Objective: Clinical outcome of pneumonia depends on a multifaceted treatment approach. Not only diagnostic methods but also early indicators of the degree of inflammatory response can aid in therapeutic decisions. The objective was to evaluate the usefulness of procalcitonin and neopterin in distinguishing among aetiologies as well as severity in patients with pneumonia.
Patients: A total of one hundred sixteen patients with clinical, radiographic and microbiological diagnosis of pneumonia were grouped by aetiology, pneumonia severity index, and by the presence of unilobar or multilobar radiographic pulmonary infiltrates. Procalcitonin and neopterin were measured by immunoassays.
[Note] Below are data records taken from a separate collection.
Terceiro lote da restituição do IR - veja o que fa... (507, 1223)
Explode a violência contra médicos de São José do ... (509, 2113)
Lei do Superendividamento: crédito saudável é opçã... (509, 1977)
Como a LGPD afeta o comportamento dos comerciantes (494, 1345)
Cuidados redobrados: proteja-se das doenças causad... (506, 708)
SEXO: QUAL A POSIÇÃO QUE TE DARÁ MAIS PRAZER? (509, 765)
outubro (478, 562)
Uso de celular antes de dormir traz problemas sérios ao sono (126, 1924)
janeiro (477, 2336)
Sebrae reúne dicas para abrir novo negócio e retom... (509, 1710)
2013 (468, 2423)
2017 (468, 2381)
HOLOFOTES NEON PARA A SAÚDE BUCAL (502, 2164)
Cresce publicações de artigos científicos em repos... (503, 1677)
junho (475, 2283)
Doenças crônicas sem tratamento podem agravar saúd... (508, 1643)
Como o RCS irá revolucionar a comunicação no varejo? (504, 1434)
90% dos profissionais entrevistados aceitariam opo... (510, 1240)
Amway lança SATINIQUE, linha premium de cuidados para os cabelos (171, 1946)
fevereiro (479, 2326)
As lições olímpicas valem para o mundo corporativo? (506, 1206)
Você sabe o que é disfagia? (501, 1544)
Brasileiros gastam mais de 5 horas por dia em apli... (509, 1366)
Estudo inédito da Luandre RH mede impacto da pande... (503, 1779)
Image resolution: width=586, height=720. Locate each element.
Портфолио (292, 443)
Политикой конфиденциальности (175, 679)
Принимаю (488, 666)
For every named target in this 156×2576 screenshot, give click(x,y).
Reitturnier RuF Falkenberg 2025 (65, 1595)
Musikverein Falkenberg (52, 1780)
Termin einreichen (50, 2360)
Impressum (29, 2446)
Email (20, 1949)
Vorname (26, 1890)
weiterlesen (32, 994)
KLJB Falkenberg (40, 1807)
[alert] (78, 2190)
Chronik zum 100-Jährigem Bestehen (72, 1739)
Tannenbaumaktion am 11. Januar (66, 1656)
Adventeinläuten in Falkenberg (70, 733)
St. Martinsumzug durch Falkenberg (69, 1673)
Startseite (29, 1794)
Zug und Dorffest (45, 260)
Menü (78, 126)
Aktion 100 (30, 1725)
Results: Patients with pneumococcal pneumonia presented elevated procalcitonin and neopterin levels, being higher in bacteraemic than in non-bacteraemic pneumonia. Patients with Legionella pneumonia presented elevated neopterin levels and slightly elevated procalcitonin levels. Patients with tuberculosis and Pneumocystis jirovecii pneumonia presented elevated neopterin and low or not detectable procalcitonin. Procalcitonin and neopterin levels were increased in high-risk classes of pneumonia severity index. Both parameters yielded significant correlation to the radiographic extent and also to young age.
Conclusions: Procalcitonin and neopterin levels vary depending on age, aetiology and severity of pneumonia. Together with clinical and microbiological data, combined measurement can help to identify patients who might benefit from additional therapies.